Holiday Angst Redux – Opting Out
Ever since giving up smoking and drinking, the holidays have not been fun. Having a child was supposed to cure that, but now that the elf has developed her own brand of cynicism (and adds whatever on the end of every sentence), there’s no reason to pretend. Let the snarling begin.
For years, I’ve grumbled over the machinations of the in-laws around this time of year. I’m an introvert, so I generally look like one of the characters of Bring Me the Head of David Dixon at family gatherings. Add an eye roll or fifty, a sullen slump to the shoulders and you have me at the height of holiday gaiety.
When people guffaw, I wince. I look on disdainfully through the flying shreds of wrapping paper, thinking about consumerism and wondering if there is a recycling bag nearby. In the words of one of my favorite comedians, Maria Bamford, I’m “an anvil wrapped in a wet blanket”. A real downer.
Perhaps if retailers hadn’t started piping in “Silver Bells” shortly after I’d inhaled the leftover Halloween candy, I wouldn’t feel so entirely fed up with the holidays before they arrived. Or if I hadn’t received family email directives for where I should be and what gifts I should bring, before we’d even had Thanksgiving dinner, I wouldn’t be so resentful. Maybe.
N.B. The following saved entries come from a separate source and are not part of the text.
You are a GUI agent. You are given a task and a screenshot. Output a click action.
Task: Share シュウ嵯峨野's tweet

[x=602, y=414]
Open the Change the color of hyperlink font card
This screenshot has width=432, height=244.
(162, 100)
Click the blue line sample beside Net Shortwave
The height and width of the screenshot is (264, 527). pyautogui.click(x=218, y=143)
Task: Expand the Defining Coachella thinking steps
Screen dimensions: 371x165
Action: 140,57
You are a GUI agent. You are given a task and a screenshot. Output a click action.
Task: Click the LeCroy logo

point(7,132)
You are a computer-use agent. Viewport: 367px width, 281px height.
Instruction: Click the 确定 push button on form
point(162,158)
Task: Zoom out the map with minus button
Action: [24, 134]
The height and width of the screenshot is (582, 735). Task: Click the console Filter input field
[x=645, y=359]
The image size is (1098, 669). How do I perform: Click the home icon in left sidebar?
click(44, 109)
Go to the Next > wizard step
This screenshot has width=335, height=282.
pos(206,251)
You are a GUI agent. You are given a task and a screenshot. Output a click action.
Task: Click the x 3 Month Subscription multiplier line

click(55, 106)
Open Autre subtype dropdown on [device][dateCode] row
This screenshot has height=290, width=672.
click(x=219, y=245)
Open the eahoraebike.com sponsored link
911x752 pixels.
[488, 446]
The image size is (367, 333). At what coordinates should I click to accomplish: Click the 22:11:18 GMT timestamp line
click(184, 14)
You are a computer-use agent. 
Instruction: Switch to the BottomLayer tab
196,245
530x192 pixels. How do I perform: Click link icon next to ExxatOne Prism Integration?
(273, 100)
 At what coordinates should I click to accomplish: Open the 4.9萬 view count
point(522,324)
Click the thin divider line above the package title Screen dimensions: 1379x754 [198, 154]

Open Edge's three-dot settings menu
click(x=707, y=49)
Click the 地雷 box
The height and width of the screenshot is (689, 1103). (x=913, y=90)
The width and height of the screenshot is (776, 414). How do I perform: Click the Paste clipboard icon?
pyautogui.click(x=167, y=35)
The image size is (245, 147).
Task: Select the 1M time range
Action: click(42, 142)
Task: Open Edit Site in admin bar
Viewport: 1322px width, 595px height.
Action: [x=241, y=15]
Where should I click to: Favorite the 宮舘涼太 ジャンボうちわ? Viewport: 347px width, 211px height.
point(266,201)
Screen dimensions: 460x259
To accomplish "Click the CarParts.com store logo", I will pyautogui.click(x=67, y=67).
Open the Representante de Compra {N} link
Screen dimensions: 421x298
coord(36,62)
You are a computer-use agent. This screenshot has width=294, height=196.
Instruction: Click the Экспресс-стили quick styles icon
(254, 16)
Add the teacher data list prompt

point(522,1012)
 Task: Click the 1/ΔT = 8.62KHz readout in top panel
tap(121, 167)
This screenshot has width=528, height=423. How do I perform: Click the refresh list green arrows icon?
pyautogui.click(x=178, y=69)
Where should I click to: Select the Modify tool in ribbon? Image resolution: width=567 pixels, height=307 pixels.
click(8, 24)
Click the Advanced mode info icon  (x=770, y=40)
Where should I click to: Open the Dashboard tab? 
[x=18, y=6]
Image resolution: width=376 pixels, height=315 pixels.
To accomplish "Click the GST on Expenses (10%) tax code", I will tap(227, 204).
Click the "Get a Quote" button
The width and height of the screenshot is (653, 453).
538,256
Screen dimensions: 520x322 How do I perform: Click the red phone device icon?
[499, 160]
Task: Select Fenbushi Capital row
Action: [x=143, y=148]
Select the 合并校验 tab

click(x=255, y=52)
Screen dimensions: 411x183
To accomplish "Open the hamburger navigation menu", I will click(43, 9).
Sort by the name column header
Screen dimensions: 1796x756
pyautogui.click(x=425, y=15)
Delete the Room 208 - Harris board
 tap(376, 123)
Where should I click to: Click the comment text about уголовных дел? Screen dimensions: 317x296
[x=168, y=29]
When I begin this conversation with friends or people standing in grocery lines, everyone nods their head in agreement, muttering about lists and exhaustion. Yet nothing ever changes. This year I’ve changed, but it isn’t easy. No holiday is complete without tinsel-covered guilt and passive aggressive garlands. We’ve come to mistake obligation for celebration.
For the last two years, I’ve been practicing saying “no” to a lot of things. I’ve stayed home while my husband and daughter have gone to parties. I’ve stopped doing gift bags of goodies for every passing acquaintance. Last year, I didn’t send out holiday cards. I’ve stopped donating to every cause that crosses my path. It may sound counter-intuitive to the generosity I wish to practice, but I donate more when I pick a couple of charities and do lump sums than being nickeled and dimed by cashiers and bell ringers. Retailers have jumped into the charity game, giving themselves the veneer of benevolence.
Essentially, I’ve given up the things that drain my energy to little benefit for anyone else. It’s not easy. Guilt is a constant companion as I practice saying “no”. Sometimes I have to look outside myself for reassurance. I asked my daughter what her favorite part about the holiday was, bracing myself for the answer.
My favorite part is Christmas day, when we make cinnamon rolls and we hang out in our pajamas, open presents and have a nice day together.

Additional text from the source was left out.